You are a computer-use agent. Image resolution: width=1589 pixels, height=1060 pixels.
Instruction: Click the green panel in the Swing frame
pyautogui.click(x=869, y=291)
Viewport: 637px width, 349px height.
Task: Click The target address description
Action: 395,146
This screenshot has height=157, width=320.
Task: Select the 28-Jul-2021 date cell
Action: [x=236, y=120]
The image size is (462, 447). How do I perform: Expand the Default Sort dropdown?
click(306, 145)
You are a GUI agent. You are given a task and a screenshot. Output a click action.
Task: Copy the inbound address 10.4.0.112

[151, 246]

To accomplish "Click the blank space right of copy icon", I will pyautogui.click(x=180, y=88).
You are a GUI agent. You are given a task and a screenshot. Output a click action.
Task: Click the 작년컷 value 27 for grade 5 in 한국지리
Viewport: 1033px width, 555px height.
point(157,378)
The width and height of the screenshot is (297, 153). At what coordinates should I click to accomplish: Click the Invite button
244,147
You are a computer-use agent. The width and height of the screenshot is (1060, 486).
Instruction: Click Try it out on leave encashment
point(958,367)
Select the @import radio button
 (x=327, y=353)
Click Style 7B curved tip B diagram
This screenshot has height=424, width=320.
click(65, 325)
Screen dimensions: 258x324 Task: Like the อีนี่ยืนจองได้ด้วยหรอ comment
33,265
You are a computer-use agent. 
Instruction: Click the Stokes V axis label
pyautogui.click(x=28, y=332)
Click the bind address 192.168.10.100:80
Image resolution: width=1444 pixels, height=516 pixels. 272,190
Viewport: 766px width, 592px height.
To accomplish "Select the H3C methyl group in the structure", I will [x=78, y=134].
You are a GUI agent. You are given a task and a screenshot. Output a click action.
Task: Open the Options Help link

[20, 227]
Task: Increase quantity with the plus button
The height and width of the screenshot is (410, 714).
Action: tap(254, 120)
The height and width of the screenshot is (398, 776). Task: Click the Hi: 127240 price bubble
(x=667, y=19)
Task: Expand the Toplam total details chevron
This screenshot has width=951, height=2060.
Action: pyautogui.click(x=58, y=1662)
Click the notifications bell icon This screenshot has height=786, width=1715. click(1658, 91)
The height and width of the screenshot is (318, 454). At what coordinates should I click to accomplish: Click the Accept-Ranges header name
------------------------------------------------
→ What to do
Reproduce every line of the material above word for word, in its original order.

→ Answer to the problem
You are a computer-use agent. Image resolution: width=1589 pixels, height=1060 pixels.
Instruction: Click the green panel in the Swing frame
pyautogui.click(x=869, y=291)
Viewport: 637px width, 349px height.
Task: Click The target address description
Action: 395,146
This screenshot has height=157, width=320.
Task: Select the 28-Jul-2021 date cell
Action: [x=236, y=120]
The image size is (462, 447). How do I perform: Expand the Default Sort dropdown?
click(306, 145)
You are a GUI agent. You are given a task and a screenshot. Output a click action.
Task: Copy the inbound address 10.4.0.112

[151, 246]

To accomplish "Click the blank space right of copy icon", I will pyautogui.click(x=180, y=88).
You are a GUI agent. You are given a task and a screenshot. Output a click action.
Task: Click the 작년컷 value 27 for grade 5 in 한국지리
Viewport: 1033px width, 555px height.
point(157,378)
The width and height of the screenshot is (297, 153). At what coordinates should I click to accomplish: Click the Invite button
244,147
You are a computer-use agent. The width and height of the screenshot is (1060, 486).
Instruction: Click Try it out on leave encashment
point(958,367)
Select the @import radio button
 (x=327, y=353)
Click Style 7B curved tip B diagram
This screenshot has height=424, width=320.
click(65, 325)
Screen dimensions: 258x324 Task: Like the อีนี่ยืนจองได้ด้วยหรอ comment
33,265
You are a computer-use agent. 
Instruction: Click the Stokes V axis label
pyautogui.click(x=28, y=332)
Click the bind address 192.168.10.100:80
Image resolution: width=1444 pixels, height=516 pixels. 272,190
Viewport: 766px width, 592px height.
To accomplish "Select the H3C methyl group in the structure", I will [x=78, y=134].
You are a GUI agent. You are given a task and a screenshot. Output a click action.
Task: Open the Options Help link

[20, 227]
Task: Increase quantity with the plus button
The height and width of the screenshot is (410, 714).
Action: tap(254, 120)
The height and width of the screenshot is (398, 776). Task: Click the Hi: 127240 price bubble
(x=667, y=19)
Task: Expand the Toplam total details chevron
This screenshot has width=951, height=2060.
Action: pyautogui.click(x=58, y=1662)
Click the notifications bell icon This screenshot has height=786, width=1715. click(1658, 91)
The height and width of the screenshot is (318, 454). At what coordinates should I click to accomplish: Click the Accept-Ranges header name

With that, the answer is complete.